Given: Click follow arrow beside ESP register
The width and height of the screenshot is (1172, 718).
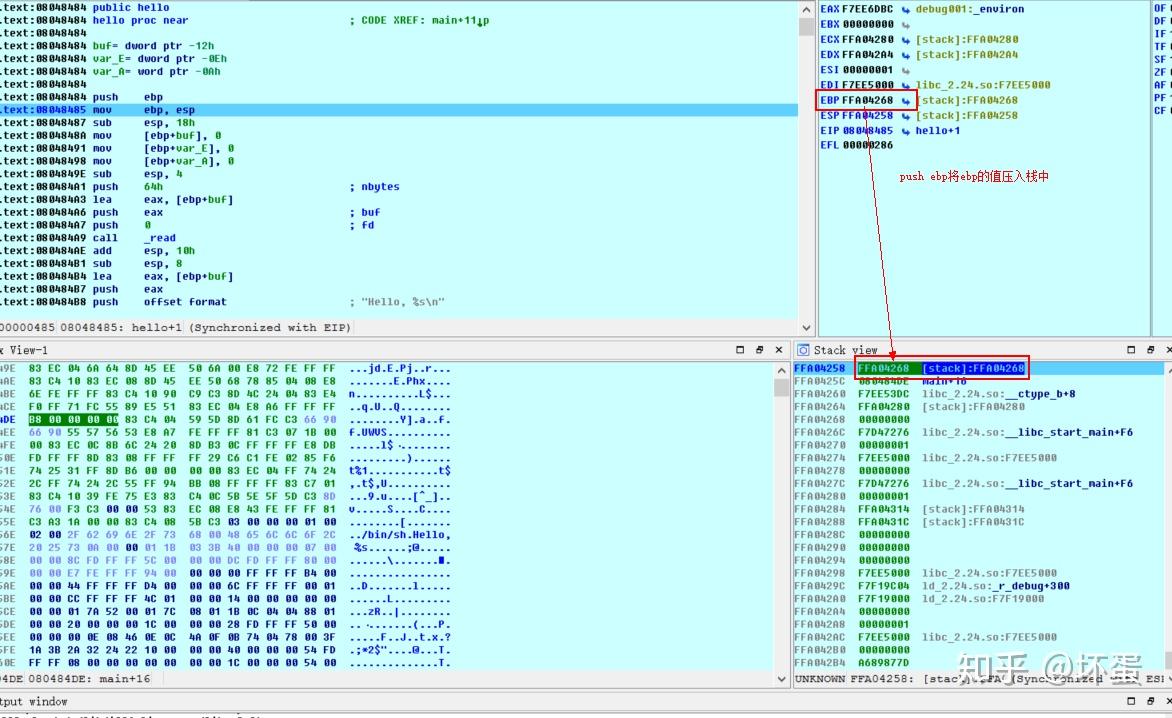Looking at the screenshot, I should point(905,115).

......

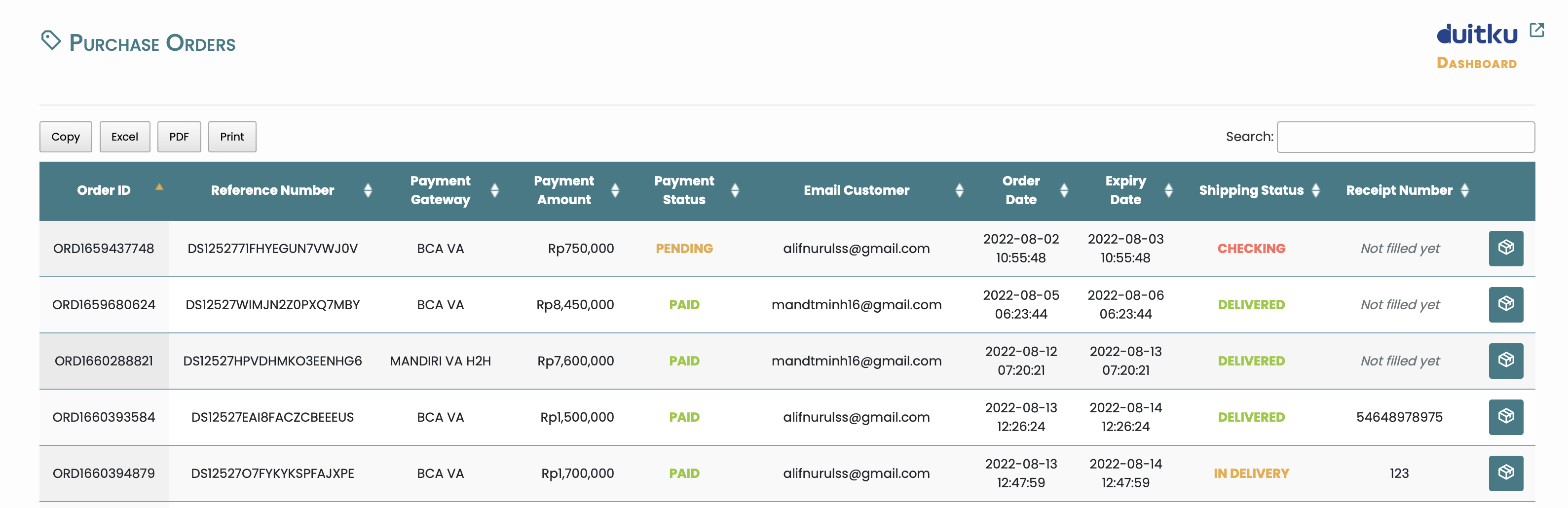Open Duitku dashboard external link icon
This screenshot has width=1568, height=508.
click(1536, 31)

......

● **WHAT IS ASKED**
Retype the lines beginning with the one containing "Open Duitku dashboard external link icon" and continuing through the one containing "click(1536, 31)", keeping out the pictures.

● **ANSWER TO THIS PROBLEM**
Open Duitku dashboard external link icon
This screenshot has width=1568, height=508.
click(1536, 31)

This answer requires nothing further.